Beware: Anonymity may not protect you online Think twice beroe you sign up for an online service using a fake name or [fake] e-mail address. You could be committing a federal crime.Federal prosecuters turned to novel interpretation of computer hacking law to indict a Missouri mother on charges connected to the suicide of a 13-year old MySpace user.
There is more in the paper story, but the case is raising questions since it gives a business contract the force of a law thus violations of a web site's user agreement could now lead to criminal sanctions.
In short, those anonymous posters who use that anonymity as a shield for their own outrageous, misleading, and insulting posts that most would not ever post under their own names with a real address may not feel quite so cocky if this prosecution leads to conviction and is not overturned as some kind of prosecutorial excess.
In a whole 'nother bag...how can China make common nails cheaper than US companies a few miles away from the actual steel sources? I can't believe there is even a dime's worth of human labor in a ton of nails. In the same vein, how can china plates be made cheaper there. They appear to be made by machine with I assume nearly zero human labor.
What has gone wrong? Why are our local stores importing so much stuff from China when the shipping would seem to eat up any labor costs compared to US made products?
I don't really know, but this all seems totally wrong unless it is entirely related to obscene executive salaries and unrealistic profit expectations of Wall Street and stockholders.
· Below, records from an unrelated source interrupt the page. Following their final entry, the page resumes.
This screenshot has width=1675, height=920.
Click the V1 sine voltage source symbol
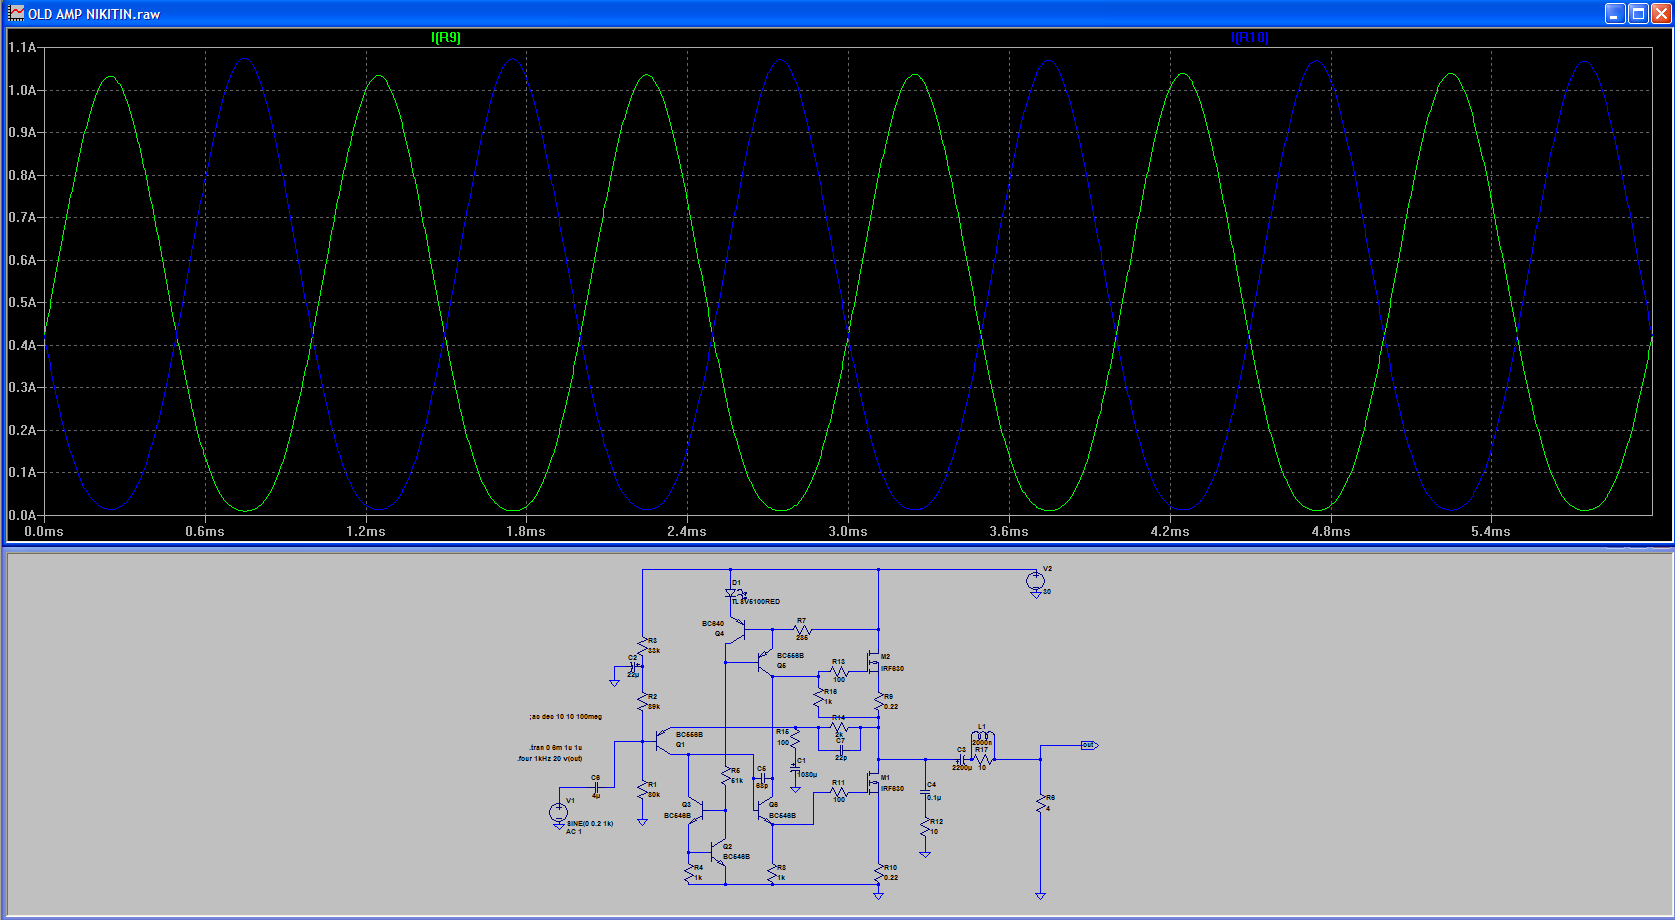pos(558,812)

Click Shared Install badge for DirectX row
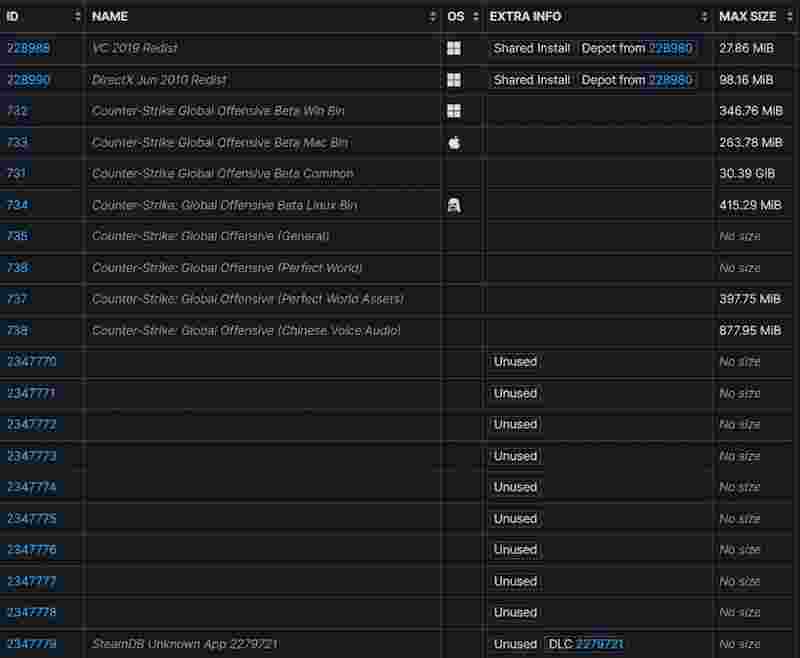[x=532, y=80]
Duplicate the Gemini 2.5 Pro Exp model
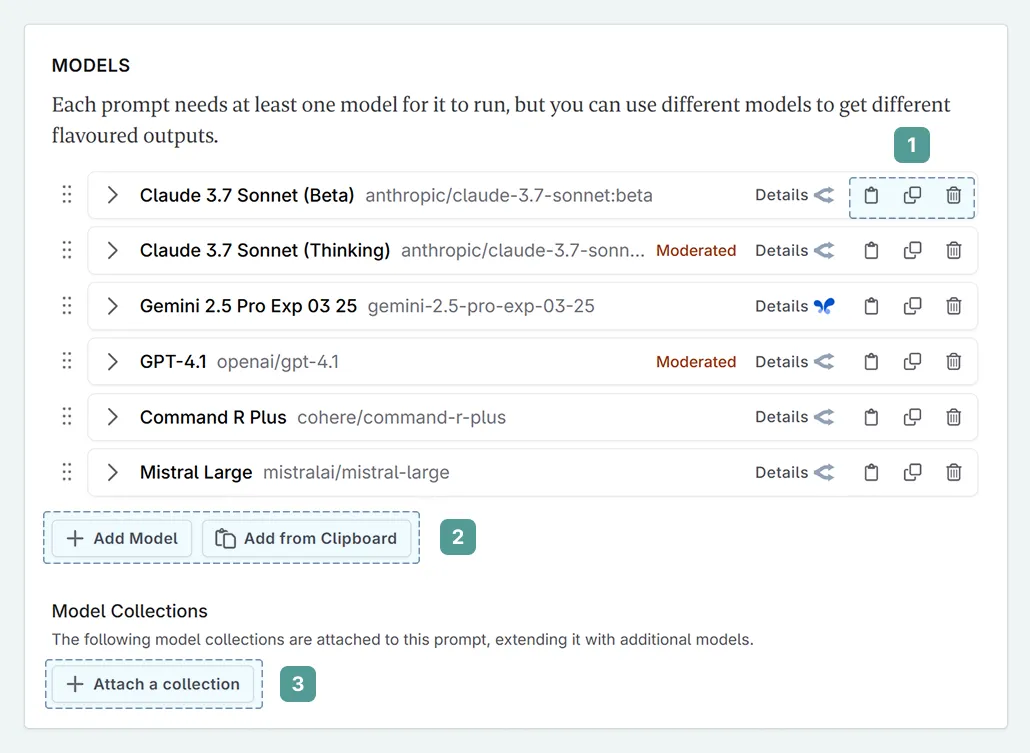1030x753 pixels. tap(912, 307)
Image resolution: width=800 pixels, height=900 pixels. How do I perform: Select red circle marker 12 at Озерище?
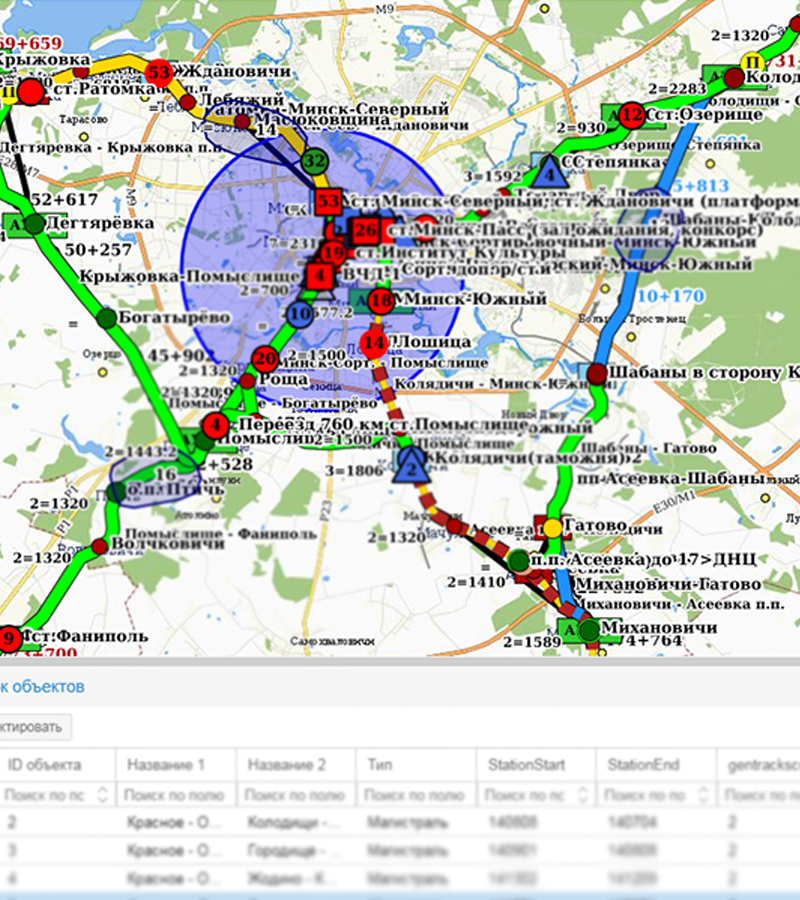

Anybody out there actually know?
And, just to fill out this mixture of stuff, check the SD Magazine and see if you can identify the mystery photo apparently taken around 1914 by F. W. Byerly. Has google or anybody else put together building recognition software that can compare thousands of images for similarity?
SD Mag identify the "Mystery Building"
Maybe it is something for the "History Detectives" on Public TV.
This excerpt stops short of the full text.